Mr L told the Inquiry how he was infected with hepatitis C after receiving a blood transfusion. He was admitted to hospital in the 1990’s when he was 19 with pneumonia which was complicated by septicaemia. His parents were asked to turn off his life support machine but refused to do so. Whilst in a coma Mr L received multiple transfusions. Mr L regained his strength and was determined to live a happy life however he was alarmed to discover that there was no record of his blood transfusions on his hospital discharge note.
Mr L underwent tests for persistent high blood pressure and it was during these tests that he found out that he had hepatitis C. He was shocked and terrified. Mr L described feeling poisonous and didn’t understand what the virus was and what it meant.

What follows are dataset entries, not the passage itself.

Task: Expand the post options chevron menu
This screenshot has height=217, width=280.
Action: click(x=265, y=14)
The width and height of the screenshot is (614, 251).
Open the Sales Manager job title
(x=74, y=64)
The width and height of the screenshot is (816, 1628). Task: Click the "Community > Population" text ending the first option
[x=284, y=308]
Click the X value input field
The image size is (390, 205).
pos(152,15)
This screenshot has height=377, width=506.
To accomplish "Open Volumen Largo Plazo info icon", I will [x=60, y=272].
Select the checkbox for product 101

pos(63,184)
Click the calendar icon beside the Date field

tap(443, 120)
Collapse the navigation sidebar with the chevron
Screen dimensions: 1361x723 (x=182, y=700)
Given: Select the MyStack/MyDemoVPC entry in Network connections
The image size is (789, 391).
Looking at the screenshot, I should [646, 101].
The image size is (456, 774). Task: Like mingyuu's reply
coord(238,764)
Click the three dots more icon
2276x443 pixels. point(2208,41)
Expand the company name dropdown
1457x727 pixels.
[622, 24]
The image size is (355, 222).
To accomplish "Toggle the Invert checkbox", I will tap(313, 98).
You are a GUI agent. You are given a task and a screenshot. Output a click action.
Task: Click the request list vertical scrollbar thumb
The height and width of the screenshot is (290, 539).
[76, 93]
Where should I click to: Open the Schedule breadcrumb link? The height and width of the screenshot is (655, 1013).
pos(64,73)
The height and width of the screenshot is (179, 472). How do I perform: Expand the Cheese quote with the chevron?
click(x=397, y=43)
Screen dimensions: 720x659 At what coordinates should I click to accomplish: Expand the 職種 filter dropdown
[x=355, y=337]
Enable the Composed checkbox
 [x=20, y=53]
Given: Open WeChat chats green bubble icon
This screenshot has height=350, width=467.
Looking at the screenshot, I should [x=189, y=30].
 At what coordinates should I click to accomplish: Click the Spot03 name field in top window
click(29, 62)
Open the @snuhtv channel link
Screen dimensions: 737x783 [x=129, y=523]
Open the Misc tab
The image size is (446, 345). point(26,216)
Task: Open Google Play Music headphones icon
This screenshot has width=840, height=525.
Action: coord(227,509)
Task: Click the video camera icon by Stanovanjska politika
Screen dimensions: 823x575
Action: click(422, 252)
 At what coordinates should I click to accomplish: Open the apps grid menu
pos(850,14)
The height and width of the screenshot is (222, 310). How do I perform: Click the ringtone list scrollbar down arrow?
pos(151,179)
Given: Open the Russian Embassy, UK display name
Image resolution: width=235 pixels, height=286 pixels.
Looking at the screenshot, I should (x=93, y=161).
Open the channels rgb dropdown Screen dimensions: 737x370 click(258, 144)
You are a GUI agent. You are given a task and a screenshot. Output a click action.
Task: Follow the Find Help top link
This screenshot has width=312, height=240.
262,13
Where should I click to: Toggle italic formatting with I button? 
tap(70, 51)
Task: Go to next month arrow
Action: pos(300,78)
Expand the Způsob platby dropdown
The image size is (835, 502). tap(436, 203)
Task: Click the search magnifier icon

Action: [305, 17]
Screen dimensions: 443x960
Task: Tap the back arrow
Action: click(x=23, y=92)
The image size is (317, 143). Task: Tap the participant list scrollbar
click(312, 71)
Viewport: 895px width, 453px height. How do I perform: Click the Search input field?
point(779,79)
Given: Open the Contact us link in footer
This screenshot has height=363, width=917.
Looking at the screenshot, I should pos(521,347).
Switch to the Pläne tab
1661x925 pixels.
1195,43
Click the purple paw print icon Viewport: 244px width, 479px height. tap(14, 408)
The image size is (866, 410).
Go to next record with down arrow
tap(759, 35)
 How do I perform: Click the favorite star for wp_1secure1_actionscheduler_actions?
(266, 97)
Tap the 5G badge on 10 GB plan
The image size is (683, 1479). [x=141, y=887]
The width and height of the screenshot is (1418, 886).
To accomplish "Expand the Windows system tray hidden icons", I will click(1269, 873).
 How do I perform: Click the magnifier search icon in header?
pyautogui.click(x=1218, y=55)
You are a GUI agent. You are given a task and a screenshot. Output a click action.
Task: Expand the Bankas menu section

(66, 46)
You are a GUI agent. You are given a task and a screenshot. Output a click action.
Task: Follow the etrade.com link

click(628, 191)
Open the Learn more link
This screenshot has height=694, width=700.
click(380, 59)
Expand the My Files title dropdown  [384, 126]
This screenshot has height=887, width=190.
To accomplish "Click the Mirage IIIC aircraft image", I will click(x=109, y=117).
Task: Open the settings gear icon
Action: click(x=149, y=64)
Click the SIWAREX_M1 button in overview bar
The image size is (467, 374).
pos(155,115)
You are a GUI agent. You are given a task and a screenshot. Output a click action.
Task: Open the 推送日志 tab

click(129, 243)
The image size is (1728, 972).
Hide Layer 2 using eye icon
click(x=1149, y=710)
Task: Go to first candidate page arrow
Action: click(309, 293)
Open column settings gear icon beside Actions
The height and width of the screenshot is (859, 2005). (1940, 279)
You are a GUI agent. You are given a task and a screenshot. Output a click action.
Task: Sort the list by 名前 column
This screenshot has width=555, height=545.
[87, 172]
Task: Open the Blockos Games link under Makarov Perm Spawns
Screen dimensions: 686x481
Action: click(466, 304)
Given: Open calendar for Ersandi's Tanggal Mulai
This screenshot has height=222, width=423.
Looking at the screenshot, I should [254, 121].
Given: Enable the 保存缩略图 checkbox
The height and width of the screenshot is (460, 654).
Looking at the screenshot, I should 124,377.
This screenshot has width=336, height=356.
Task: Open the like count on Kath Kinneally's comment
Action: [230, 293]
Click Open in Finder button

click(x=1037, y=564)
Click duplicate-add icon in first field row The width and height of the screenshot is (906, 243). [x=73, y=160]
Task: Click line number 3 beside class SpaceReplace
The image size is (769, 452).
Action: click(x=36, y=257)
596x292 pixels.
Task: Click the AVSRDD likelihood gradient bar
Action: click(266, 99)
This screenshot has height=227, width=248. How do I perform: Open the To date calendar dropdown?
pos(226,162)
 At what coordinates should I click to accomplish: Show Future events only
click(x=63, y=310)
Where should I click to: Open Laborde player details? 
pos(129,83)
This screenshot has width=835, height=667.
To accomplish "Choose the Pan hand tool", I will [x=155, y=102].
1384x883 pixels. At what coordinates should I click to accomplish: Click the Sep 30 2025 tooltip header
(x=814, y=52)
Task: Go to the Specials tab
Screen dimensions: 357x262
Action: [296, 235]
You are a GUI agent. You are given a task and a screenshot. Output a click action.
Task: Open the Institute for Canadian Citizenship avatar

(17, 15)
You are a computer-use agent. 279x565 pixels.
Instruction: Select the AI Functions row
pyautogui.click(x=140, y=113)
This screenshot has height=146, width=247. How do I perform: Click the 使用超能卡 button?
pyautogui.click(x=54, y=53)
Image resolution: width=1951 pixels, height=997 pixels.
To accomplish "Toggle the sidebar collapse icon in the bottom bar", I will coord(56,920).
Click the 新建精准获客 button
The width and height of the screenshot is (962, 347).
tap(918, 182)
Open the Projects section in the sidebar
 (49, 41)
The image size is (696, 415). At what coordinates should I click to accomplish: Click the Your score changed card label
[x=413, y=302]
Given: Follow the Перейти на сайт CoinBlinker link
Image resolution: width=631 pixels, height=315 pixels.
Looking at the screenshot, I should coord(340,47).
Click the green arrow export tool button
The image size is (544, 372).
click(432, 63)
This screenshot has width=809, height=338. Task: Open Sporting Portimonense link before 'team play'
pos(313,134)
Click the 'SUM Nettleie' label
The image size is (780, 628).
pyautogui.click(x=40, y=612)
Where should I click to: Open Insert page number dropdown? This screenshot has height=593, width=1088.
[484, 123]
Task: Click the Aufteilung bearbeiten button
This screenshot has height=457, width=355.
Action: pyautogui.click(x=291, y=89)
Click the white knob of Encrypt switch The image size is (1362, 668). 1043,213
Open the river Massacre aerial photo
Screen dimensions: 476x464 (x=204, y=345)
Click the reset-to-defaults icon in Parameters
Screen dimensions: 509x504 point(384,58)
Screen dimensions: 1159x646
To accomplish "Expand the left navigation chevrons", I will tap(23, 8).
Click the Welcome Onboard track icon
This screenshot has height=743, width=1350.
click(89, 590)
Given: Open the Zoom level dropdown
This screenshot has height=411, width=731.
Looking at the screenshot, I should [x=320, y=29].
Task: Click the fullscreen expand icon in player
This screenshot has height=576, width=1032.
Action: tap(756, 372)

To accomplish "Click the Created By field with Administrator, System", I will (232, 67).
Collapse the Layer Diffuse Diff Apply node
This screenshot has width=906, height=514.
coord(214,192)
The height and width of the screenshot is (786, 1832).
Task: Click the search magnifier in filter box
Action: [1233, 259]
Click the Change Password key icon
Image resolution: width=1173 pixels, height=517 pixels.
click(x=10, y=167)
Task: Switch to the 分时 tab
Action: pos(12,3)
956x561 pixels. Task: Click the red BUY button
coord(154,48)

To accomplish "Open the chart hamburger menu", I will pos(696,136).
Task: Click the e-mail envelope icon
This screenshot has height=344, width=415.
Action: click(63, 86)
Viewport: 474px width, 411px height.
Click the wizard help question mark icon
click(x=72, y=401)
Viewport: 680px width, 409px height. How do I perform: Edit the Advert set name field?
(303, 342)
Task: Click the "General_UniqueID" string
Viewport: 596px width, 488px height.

Mr L was forced to wait for funding to become available for Pegylated Interferon which had a higher success rate than Interferon. The Interferon and Ribavirin treatment caused muscle pain, lethargy and depression.
Mr L cleared the hepatitis C after 9 months of treatment. His application to the Skipton Fund was rejected initially because the Blood Transfusion Service said he hadn’t received a blood transfusion. When doctors finally acknowledged that Mr L had received a transfusion, he was advised that because 15 years had lapsed no investigation into his donor could be conducted. This was concerning as others may have been infected.
Maria was born with a blood born condition called Beta Thalassemia Major which meant that her body didn’t produce enough haemoglobin. As a result, she required multiple blood transfusions. Her condition affected her heart as well many other organs and had regular liver biopsies to detect iron damage in the liver. Maria and her parents were unaware that the doctors had also checked for hepatitis C.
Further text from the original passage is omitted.